> WRITTEN REQUEST A:
List every line of the records below that contains the word "Pick".

> READING TEXT:
┄┄┄┄┄┄┄┄┄┄

[Date Prev][Date Next][Thread Prev][Thread Next][Date Index][Thread Index]
Re: [PATCH V3 4/6] block/rbd: migrate from aio to coroutines
From: |
Peter Lieven |
Subject: |
Re: [PATCH V3 4/6] block/rbd: migrate from aio to coroutines |
Date: |
Fri, 18 Jun 2021 11:07:18 +0200 |
User-agent: |
Mozilla/5.0 (X11; Linux x86_64; rv:68.0) Gecko/20100101 Thunderbird/68.10.0 |
Am 17.06.21 um 16:43 schrieb Ilya Dryomov:
> On Wed, May 19, 2021 at 4:27 PM Peter Lieven <pl@kamp.de> wrote:
>> Signed-off-by: Peter Lieven <pl@kamp.de>
>> ---
>> block/rbd.c | 255 ++++++++++++++++++----------------------------------
>> 1 file changed, 87 insertions(+), 168 deletions(-)

┄┄┄┄┄┄┄┄┄┄

> Entries from a dataset:
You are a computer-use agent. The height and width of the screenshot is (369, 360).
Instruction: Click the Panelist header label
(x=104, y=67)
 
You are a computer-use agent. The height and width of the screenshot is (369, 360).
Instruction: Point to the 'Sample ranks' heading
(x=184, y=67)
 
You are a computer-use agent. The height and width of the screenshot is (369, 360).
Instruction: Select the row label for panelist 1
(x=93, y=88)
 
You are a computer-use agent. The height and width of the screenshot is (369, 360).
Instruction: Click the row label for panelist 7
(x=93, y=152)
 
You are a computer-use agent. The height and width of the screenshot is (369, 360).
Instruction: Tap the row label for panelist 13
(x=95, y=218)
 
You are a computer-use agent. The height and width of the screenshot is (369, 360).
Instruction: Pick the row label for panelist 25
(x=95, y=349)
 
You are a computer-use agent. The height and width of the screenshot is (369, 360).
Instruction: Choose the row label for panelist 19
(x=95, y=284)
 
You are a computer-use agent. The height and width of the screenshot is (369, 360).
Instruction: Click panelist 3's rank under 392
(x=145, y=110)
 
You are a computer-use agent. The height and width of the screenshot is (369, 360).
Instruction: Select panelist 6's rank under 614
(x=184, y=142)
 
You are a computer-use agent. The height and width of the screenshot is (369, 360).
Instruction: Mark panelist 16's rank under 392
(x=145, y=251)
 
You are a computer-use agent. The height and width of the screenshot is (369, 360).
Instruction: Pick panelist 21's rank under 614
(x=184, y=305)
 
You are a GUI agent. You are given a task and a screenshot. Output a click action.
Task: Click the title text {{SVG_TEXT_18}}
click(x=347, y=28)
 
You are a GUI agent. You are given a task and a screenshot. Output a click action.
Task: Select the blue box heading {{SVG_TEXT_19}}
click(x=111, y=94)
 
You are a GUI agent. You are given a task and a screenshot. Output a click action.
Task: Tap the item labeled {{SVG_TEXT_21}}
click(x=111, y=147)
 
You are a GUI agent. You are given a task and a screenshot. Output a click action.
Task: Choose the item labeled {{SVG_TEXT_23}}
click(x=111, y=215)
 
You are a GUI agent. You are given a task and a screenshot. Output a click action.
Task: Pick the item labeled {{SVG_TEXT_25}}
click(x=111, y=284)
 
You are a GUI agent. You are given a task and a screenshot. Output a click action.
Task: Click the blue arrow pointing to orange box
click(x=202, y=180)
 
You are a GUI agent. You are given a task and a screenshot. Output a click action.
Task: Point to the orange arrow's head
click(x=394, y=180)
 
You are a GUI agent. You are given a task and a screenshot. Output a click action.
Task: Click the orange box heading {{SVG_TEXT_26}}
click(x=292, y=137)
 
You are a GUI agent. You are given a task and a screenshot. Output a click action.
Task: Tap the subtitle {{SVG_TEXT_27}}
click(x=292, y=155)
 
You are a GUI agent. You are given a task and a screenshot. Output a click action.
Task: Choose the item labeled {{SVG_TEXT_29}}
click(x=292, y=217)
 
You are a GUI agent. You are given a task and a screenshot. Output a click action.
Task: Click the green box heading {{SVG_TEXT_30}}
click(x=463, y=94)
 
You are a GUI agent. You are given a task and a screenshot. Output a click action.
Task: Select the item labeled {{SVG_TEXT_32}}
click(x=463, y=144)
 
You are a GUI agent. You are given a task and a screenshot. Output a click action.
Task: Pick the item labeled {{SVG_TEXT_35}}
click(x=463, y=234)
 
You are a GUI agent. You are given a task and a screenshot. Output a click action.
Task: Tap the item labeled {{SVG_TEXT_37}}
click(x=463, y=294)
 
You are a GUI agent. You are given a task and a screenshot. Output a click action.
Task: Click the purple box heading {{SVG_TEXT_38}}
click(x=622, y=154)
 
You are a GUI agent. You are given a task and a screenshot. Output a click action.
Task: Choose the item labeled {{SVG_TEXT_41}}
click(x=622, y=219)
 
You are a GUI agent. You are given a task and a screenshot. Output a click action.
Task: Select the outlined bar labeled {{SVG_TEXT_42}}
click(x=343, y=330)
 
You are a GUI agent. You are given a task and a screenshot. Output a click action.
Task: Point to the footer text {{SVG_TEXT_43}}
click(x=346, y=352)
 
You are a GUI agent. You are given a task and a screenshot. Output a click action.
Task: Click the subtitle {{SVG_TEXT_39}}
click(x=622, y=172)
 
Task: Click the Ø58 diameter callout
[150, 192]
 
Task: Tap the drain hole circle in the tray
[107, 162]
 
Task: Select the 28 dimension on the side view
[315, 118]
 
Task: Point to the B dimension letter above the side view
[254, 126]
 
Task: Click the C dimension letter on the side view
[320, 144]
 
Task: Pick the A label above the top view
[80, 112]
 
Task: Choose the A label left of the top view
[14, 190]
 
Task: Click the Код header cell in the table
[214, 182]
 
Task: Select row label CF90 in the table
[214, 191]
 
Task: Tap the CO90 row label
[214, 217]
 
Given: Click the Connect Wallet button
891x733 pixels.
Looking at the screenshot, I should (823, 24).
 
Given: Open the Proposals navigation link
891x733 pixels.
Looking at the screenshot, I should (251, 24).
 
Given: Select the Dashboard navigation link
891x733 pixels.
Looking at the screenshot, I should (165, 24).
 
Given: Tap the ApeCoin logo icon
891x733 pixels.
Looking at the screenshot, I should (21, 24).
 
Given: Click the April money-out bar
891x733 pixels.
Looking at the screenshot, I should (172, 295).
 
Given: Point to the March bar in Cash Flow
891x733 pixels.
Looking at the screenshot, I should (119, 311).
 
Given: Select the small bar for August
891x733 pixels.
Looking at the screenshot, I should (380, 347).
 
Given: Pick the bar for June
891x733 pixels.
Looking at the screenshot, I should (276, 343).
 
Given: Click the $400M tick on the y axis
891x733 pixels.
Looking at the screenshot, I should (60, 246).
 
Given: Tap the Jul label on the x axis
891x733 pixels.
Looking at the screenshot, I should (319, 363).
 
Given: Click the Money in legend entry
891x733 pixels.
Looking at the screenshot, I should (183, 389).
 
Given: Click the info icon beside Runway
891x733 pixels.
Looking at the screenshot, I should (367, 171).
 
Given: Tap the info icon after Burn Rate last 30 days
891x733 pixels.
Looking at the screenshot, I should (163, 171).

┄┄┄┄┄┄┄┄┄┄

> WRITTEN REQUEST B:
How many insertions and deletions does the patch message above report for block/rbd.c?

> RESPONSE A:
Instruction: Pick the row label for panelist 25
Instruction: Pick panelist 21's rank under 614
Task: Pick the item labeled {{SVG_TEXT_25}}
Task: Pick the item labeled {{SVG_TEXT_35}}
Task: Pick the A label above the top view
Given: Pick the bar for June

> RESPONSE B:
87 insertions and 168 deletions.